Instructions for the task ▸
The answer is the set of lines that include "sách", copied from the data below.

### Provided records ###

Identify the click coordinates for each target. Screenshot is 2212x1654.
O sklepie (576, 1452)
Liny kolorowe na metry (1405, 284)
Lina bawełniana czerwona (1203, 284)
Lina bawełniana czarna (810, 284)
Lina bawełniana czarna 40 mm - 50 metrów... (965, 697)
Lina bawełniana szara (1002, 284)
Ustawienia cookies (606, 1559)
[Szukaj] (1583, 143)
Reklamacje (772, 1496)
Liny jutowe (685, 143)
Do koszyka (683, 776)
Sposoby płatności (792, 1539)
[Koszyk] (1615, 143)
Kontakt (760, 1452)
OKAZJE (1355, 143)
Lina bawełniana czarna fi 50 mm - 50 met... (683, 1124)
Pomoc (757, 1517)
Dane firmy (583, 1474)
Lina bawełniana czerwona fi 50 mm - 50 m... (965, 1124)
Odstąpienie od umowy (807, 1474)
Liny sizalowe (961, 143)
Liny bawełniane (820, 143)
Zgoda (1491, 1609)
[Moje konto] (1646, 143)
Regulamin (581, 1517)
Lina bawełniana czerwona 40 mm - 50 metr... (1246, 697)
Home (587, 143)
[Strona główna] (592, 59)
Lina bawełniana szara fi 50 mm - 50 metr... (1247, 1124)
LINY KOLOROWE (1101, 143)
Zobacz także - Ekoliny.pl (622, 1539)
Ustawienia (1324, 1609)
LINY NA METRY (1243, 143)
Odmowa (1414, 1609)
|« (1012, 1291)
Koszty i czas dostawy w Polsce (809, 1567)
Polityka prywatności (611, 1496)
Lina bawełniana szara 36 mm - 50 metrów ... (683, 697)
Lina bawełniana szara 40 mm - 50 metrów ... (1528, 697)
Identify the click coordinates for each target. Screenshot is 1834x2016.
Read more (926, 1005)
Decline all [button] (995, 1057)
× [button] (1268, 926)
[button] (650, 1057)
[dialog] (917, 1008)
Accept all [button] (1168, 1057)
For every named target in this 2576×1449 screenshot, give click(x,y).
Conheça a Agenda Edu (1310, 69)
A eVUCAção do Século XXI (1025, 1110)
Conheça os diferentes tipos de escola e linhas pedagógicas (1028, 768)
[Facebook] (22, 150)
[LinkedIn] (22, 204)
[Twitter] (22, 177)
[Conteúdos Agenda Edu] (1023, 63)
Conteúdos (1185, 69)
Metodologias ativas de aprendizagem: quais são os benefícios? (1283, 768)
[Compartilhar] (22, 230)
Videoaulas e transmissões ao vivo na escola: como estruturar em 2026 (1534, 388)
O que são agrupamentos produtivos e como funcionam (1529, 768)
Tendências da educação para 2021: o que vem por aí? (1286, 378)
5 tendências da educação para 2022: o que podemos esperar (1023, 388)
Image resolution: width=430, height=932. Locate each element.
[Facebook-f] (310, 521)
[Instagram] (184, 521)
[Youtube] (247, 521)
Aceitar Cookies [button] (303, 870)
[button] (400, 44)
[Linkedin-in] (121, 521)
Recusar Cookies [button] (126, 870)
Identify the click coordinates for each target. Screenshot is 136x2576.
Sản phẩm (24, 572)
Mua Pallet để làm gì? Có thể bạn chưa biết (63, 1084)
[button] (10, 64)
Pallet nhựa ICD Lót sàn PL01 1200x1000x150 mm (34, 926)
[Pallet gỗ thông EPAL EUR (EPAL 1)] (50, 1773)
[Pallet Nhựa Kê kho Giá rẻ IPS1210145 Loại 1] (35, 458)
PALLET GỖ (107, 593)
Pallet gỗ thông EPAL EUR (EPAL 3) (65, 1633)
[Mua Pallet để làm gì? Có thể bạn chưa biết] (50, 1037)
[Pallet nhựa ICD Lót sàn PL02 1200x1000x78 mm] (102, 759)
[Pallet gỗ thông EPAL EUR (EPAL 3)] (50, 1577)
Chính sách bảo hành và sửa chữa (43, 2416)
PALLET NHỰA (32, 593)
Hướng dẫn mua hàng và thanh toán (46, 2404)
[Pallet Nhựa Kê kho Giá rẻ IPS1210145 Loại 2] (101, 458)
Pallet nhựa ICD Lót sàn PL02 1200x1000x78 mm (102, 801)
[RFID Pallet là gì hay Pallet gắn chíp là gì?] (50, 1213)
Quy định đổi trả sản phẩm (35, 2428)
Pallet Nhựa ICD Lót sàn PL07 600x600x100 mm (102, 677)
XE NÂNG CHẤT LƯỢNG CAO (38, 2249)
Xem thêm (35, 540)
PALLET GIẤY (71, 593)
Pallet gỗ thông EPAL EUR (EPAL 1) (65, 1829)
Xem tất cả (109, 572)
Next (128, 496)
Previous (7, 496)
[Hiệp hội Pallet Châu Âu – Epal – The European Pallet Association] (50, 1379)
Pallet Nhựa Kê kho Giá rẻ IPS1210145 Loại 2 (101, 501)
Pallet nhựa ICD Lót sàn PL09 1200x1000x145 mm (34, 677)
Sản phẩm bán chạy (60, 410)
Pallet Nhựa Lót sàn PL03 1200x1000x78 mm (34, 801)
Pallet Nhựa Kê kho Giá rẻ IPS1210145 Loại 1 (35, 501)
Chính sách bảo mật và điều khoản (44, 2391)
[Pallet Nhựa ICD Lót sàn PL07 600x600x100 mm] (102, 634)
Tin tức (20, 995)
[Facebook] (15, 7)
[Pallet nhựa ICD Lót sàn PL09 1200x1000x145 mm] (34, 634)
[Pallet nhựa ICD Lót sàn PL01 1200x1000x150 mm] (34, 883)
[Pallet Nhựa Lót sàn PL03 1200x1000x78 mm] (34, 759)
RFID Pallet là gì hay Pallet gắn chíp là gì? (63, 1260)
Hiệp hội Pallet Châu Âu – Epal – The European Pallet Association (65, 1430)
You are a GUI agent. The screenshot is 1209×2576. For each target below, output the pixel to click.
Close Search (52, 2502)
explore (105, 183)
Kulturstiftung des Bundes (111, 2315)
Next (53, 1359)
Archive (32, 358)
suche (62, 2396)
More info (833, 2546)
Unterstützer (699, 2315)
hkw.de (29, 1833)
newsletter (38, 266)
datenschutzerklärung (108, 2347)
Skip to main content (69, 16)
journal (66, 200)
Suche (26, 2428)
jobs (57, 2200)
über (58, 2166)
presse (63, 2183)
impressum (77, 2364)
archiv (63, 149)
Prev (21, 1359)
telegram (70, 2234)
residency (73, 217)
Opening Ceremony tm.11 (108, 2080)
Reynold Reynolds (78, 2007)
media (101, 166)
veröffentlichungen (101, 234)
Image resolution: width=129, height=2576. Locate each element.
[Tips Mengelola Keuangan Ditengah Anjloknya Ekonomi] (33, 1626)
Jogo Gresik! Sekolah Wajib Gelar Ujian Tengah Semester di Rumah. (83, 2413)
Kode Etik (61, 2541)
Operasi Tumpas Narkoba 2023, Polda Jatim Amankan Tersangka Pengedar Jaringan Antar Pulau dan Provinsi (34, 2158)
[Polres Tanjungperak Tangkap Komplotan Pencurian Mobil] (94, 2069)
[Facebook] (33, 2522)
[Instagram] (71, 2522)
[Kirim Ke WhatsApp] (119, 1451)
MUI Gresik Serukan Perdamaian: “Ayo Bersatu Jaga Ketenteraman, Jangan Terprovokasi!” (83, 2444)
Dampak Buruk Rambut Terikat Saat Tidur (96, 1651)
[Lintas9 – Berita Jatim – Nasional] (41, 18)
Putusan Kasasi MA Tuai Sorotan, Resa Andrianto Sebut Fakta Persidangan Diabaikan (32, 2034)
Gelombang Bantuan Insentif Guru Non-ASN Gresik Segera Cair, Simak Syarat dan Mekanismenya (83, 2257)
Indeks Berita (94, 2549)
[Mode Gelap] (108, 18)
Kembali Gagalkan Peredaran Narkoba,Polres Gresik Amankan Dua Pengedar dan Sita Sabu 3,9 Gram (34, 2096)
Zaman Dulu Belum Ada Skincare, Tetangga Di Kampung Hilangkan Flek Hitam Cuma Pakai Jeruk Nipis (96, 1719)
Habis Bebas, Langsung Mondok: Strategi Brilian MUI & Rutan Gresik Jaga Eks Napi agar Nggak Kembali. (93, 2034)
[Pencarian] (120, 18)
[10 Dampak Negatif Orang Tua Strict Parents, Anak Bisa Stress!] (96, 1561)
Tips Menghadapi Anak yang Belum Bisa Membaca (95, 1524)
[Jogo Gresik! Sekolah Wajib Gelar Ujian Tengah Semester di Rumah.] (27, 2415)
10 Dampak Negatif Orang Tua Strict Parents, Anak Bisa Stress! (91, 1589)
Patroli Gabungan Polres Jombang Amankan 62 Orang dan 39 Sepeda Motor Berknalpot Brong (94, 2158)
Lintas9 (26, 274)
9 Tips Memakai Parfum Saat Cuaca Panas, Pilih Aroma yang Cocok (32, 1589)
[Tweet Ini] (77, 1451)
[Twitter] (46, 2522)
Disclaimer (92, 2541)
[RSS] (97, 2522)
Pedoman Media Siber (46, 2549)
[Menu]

###

Solution ▸
Chính sách bảo hành và sửa chữa (43, 2416)
Chính sách bảo mật và điều khoản (44, 2391)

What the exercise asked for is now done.